▶ Reading passage
########

What are the treatment options for cervical cancer?

It is important to ask questions about any aspects of your treatment that you are not sure about, or anything that worries you. Talking about the benefits and disadvantages of various options with an expert, such as a gynecologist, gynecological nurse or your GP (general practitioner, primary care physician) will help you understand the process. Some people find it useful to write down a list of questions, while others appreciate the company and support of a relative or close friend when they go to the doctor.

Cancer treatments can sometimes be complex and bewildering and not that straightforward for lay people to figure out. Doctors and health care professionals are used to people asking questions, and they should also be used to and should not mind explaining things again and again. Even if you worry that the hospital staff may be too busy to answer your questions, they should be eager to answer your them thoroughly so that you know how the therapies may possibly affect you.

Cervical cancer treatment options include surgery, radiotherapy, chemotherapy, or combinations. Deciding on the kind of treatment depends on several factors, such as the stage of the cancer, as well as the patient's age and general state of health.

Treatment for early stage cervical cancer - cancer that is confined to the cervix - has a success rate of 85% to 90%. The further the cancer has spread out of the area it originated from, the lower the success rate tends to be.

Early stage cancer treatment options

Surgery is commonly used when the cancer is confined to the cervix. Radiotherapy may be used after surgery if the doctor believes there may still be cancer cells inside the body. Radiotherapy may also be used to reduce the risk of recurrence (cancer coming back). If the surgeon wants to shrink the tumor in order to make it easier to operate, the patient may receive chemotherapy - however, this is not so common.

########

▶ Data provided
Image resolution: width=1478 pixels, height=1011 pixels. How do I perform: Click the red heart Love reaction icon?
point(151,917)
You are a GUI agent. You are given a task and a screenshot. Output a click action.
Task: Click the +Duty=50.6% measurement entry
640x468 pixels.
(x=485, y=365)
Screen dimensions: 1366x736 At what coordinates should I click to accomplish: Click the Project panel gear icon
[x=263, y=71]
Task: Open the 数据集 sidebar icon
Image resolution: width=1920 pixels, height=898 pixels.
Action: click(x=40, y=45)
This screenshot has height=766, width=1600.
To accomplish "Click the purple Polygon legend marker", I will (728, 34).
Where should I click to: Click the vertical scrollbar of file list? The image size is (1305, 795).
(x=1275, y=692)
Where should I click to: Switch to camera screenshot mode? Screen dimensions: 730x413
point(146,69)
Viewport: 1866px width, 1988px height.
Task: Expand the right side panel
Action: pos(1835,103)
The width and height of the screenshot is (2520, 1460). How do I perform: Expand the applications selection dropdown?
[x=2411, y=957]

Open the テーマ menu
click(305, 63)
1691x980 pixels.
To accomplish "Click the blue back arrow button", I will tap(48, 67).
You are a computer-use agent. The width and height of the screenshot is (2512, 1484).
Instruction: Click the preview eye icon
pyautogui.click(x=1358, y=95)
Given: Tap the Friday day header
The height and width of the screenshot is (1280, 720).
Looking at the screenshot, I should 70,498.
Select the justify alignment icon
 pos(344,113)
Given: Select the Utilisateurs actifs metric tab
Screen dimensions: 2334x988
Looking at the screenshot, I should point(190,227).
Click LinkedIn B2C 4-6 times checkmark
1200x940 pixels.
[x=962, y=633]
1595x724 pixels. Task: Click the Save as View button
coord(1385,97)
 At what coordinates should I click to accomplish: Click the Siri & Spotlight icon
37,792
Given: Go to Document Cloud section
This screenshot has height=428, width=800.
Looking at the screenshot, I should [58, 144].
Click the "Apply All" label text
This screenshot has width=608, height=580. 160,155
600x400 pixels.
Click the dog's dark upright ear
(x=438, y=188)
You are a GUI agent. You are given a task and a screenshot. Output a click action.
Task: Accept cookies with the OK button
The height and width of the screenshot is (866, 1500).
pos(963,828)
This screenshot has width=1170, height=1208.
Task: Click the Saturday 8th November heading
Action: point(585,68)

########

▶ Exercise instructions
Rewrite the section of the cervical cancer treatment text that begins with "Treatment for early" and ends with "tends to be.", substituting "cure rate" for "success rate".

▶ Answer for this exercise
Treatment for early stage cervical cancer - cancer that is confined to the cervix - has a cure rate of 85% to 90%. The further the cancer has spread out of the area it originated from, the lower the cure rate tends to be.